Yes, you read that correctly.
Look, many teams made great, signature moves. Alex Smith will increase the Kansas City Chiefs' win total by six games. Percy Harvin will stretch the field for the Seattle Seahawks (if he can stay healthy). Greg Jennings was a big move at receiver for the Minnesota Vikings, but does he move the meter on the win total from last year or advance the team in the playoffs? (Do the Vikings get to the playoffs?) Darrelle Revis puts the Tampa Bay Buccaneers in contention for the wild card. Anquan Boldin is a worthy acquisition who should provide clutch catches on the San Francisco 49ers. Wes Welker could catch 100 balls, but the Denver Broncos' defense isn't any better. Baltimore Ravens coup Elvis Dumervil will sack the quarterback. Mike Wallace represents an upgrade at receiver for the Miami Dolphins, but who thinks that team has enough to earn a trip to the postseason?
Atlanta boasts one of the most potent passing attacks in the league, with Ryan spreading the ball around to Julio Jones, Roddy White and Tony Gonzalez. But those guys need someone to take the heat off -- someone to pound the rock, provide balance and help protect fourth-quarter leads. Michael Turner wore down and wasn't reliable in the big spot. Jackson is a pro's pro, champing at the bit to play for a contender.
Debate: NFL's best receiving corps?
Talking to Jackson this week on my SiriusXM show, "Schein on Sports," the running back explained his role with the new team: "We might be in the teens carrying the ball, but I expect to catch the ball, too, out of the backfield, which will be another three or four touches. That will put me right around the high-teens. If I have that ability to make an impact on a game, and my tough running, hard-nosed, downhill running, we will definitely be able to close out games after establishing leads." Perfect. Absolutely perfect.
Craig Kimbrel is the star closer for the Braves. Steven Jackson might turn out to be the best closer in Atlanta.
When this high-powered attack takes a lead, the Falcons need a runner they can trust. They need someone to protect the ball, move the chains, pick up the hard-earned yards.

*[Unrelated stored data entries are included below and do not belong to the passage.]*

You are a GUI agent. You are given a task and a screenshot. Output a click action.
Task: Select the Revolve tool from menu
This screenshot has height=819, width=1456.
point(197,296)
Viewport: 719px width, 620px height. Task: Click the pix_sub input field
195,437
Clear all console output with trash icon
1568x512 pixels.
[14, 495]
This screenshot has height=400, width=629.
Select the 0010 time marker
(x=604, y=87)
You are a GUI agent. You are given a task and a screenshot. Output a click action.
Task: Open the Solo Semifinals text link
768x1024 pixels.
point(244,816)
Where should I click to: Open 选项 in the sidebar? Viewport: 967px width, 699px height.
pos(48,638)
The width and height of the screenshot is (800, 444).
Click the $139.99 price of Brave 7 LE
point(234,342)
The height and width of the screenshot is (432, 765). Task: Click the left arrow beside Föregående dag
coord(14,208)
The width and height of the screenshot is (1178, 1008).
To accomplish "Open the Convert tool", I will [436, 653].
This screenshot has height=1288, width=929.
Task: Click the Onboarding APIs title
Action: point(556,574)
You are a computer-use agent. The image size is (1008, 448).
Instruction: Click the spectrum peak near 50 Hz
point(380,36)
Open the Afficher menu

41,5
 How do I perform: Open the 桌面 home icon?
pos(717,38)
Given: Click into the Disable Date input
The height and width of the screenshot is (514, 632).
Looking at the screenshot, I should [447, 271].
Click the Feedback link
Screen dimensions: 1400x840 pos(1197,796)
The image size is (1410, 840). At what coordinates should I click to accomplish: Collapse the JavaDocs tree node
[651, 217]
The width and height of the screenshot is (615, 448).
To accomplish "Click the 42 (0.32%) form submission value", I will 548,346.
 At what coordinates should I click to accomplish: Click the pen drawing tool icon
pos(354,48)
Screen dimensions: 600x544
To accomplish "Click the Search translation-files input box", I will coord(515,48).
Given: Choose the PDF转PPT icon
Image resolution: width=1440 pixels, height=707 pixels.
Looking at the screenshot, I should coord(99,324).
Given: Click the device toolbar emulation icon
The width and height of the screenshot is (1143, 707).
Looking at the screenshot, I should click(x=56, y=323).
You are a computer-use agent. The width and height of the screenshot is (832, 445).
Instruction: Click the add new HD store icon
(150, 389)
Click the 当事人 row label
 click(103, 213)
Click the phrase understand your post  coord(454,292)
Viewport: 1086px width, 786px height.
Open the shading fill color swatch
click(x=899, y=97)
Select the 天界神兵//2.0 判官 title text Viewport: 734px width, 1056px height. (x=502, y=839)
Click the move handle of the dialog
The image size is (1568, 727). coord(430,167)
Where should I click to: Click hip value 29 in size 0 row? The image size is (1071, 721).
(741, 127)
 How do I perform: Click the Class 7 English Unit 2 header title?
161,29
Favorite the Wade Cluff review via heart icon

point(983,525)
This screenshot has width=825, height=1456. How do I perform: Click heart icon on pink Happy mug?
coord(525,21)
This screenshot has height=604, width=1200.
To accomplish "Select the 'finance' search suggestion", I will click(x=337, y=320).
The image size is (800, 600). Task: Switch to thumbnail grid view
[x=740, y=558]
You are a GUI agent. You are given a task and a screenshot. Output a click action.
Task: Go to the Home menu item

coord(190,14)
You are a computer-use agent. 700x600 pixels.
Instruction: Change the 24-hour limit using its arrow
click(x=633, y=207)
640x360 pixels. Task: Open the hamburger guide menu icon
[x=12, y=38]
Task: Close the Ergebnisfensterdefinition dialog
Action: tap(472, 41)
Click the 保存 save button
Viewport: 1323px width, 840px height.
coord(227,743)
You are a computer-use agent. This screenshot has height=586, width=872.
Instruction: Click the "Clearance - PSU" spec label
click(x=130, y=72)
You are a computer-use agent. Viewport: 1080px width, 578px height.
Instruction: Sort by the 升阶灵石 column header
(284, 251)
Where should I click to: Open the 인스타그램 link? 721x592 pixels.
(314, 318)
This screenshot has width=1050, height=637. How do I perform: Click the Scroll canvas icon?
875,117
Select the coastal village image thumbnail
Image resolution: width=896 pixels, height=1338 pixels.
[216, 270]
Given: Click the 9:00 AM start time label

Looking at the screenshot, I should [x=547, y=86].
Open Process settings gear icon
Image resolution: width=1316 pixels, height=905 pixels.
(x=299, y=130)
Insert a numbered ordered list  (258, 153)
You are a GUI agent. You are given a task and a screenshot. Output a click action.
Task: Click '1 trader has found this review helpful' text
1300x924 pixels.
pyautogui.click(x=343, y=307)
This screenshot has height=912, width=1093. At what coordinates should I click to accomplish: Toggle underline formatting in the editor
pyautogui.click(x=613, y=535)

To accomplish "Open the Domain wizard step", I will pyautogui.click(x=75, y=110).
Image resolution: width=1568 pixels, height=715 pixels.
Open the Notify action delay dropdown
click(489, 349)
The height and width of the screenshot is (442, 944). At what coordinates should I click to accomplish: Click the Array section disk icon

That's Jackson. Even with nine years of wear and tear, Jackson is still in great shape. At recent organized team activities and minicamps, he dazzled Falcons brass with his condition. Jackson was an elite runner with the St. Louis Rams for years. He wouldn't be considered that any more. Last year, he logged 1,042 rushing yards -- a far cry from the 1,416 in 2009. But that's irrelevant to the importance of the Jackson. His fantasy stats won't tell the story. Judge him by how he performs late in games. Judge him by how he keeps Atlanta's defense fresh and on the sideline. This gem of a move by Thomas Dimitroff impacts the entire team. Falcons defenders should be giddy.
For Jackson, it wasn't easy for the career Ram to venture elsewhere, but he said he was motivated by the Falcons' Super Bowl potential. In fact, he confirms there were "phone calls" with the Packers about the possibility of relocating to Green Bay. But understandably, Jackson was enamored with the Falcons' talent and how he could fit in.
"Each and every year, teams retool and refine their rosters," Jackson said. "I'll tell you what, we are in minicamp right now and we all know what we present on offense, but our defense is flying around. I think they understand there's a lot on them. People are not giving them the credit they want, and those guys are practicing like it. If we come out here and play to the potential of the talent we have on this team, we very possibility can be a threat (for the Super Bowl)."